誠一とヴェルを前に一人の男が急に叫び始めた。

「ぎゃあああ、アルフレート。
アルフレートが出た出た、ガアアアア」

「いやなにこれ。って、お前は、デュプレ」

叫びは更に大きくなり、悲痛になった。
聞こえる者全てにこの男がどれほどの酷い拷問を
受けたかをいやがうえにも想像させた。

「おいおい、マジかよ。戦う前からこれかよ」
ヴェルは呆れ気味であった。
どうやら鼻を垂らしながら泣き叫ぶおっさんに
憐憫の情は湧かなかったようだった。

誠一は冷たくデュプレに宣告した。
「貴様があの村で犯した罪は許せるものでない。
貴様も戦士なら覚悟を決めろ」

「ぴぎゃ。
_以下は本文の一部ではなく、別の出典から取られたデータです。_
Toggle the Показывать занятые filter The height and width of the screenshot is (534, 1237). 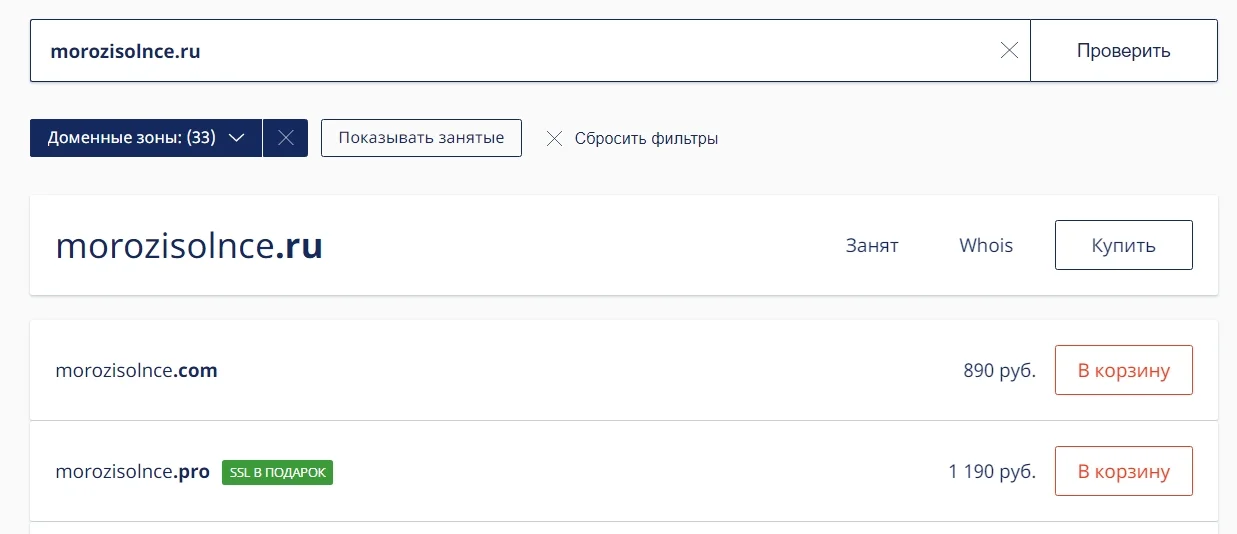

俺は死にたくない。
ひぎゃああ、何でもするから許してください」

誠一は静かにデュプレに近づいた。
近づくに連れて、ディプレの悲鳴は
高くなりその態度は哀れさを増した。
しかし、それに誠一は心を揺らされることはなかった。
不快気にディプレを見つめるだけであった。

「アル、ちょっと、待ちなさい」
キャロリーヌに声をかけられて、
誠一は足を止めて、振り向いた。

「アル、ただ罰を与えるだけじゃ、生ぬるいわよ。
この男を先頭に書庫、いや禁書庫に案内させれば
いいんじゃないのかな」

誠一もその有効性に気が付いた。
そのためにこの男を最大限に利用することにした。

「ディプレ、城の禁書庫に案内しろ。
書物の名は、ジェイロブ・ジェルミラの冒険譚外典だ」

ディプレはその場で口を半開きにて、呆けた顔をした。

「なんだよ、知っているのか?」
ヴェルがディプレの呆けた状態を不審に思ったようだった。

「ふへっ、知っているも何もあれは
読み物じゃないだろ。寝られない夜の睡眠薬のようなものだ。
読むに耐えない美辞麗句。
あんなゴミが欲しいのか。
ジェミロに頼めば、おまえらでも無料で入手できる」

誠一とヴェルは納得の表情であったが、
ただ一人、シエンナだけは不満そうであった。

「ふん、あれは冒険譚として、読めばそうでしょうけど、
文脈の端端に潜む情報を抜きだせば、
当時の色々な世情、風俗、文化、経済を
知ることができるわ。貴重な資料よ」

ディプレは鼻で笑った。そして、断言した。
「あほか。睡眠魔術への耐性でもつけたいのか。
無駄な時間だ」

いらっいらいら、そんな言葉がシエンナから
聞こえたように誠一は思った。
それは他の面々も同じだった。
何かを言い返そうとするシエンナをサリナが止めた。

「シエンナ、そのくらいにしときなよ。
さっさとこいつに案内させる方が先決でしょ」

「むっそれもそうね。ディプレ、さっさと案内しなさいよ」

ディプレは促されると、ここで殺されるより
ましと判断したのか、のろのろと城に向かって歩き始めた。